En septiembre de 1973, en su Isla Negra, Neruda escribía –a raíz de la muestra de Orozco, Rivera y Siqueiros a punto de inaugurarse en el Chile de Salvador Allende–: “Me tocó convivir con ellos y participar de la vida y de la luz de México deslumbrante. Si me asombraron con su fuerza y su ternura en su patria, aquí verán en la mía el fervor de los chilenos. El fuego de esta pintura que no puede apagarse sirve también a nuestra circunstancia; necesitamos su telúrica potencia para revelar los poderes de nuestros pueblos.” El estreno formidable estaba previsto para el 13 de septiembre. Nunca ocurrió. El 11, las fuerzas armadas de Pinochet financiadas por los Estados Unidos bombardearían Santiago. Las bombas caerían también sobre Bellas Artes, donde los cuadros, ya colgados, comenzarían a vivir su desventura más grotesca.

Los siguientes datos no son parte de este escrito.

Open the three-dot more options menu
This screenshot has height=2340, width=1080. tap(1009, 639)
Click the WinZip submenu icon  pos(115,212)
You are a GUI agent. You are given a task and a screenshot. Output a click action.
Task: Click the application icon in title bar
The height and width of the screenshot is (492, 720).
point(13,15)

Sufro de una deformación profesional muy propia de escritores: la suposición inmediata de que cada obra plástica consagrada contiene –antes que color, o forma o dimensiones– un relato construido por la cultura, por el entorno, por el azar. El cuadro es antena de un relato poderoso, que no lo precede ni le sigue en tiempo y espacio, sino que le es simultáneo, como el marco. No puedo evitar el placer culposo de ver más con las palabras adjuntas que con los ojos, de mirar antes con las anécdotas –ciertas o no– que con las relaciones hacia adentro del lienzo. Cada cuadro es –para el narrador– un hito, una marca territorial de un relato poderoso y esa marca (el cuadro) invoca el relato. Es decir que en contra de lo aparente, todo lo que el cerebro puede percibir son palabras. Lo demás, lo construye luego.

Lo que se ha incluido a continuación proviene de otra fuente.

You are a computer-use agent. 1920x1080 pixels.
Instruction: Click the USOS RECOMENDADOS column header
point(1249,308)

La muestra –y el lujoso catálogo que cuenta esta historia– están ahora al alcance de todos en el Museo Nacional de Bellas Artes, traídos de la mano justiciera de Andrés Duprat, 43 años después de las bombas y de la fuga de los cuadros, que debieron abandonar Chile en secreto y en zigzag. Esas obras invocaban en ese entonces otro relato: México acababa de mixturar las técnicas de la vanguardia europea (el cubismo) con un contenido americano que a aquella revolución formal europea le faltaba: el del cambio social en tierra firme. México había nacionalizado su petróleo, había entrado en huelga en las minas de cobre del capital estadounidense en Sonora y estaba ahora exportando en imágenes los mensajes concretos de su revolución.
Aquí y ahora ambos relatos superpuestos son urgentes. Estos cuadros operan esa magia.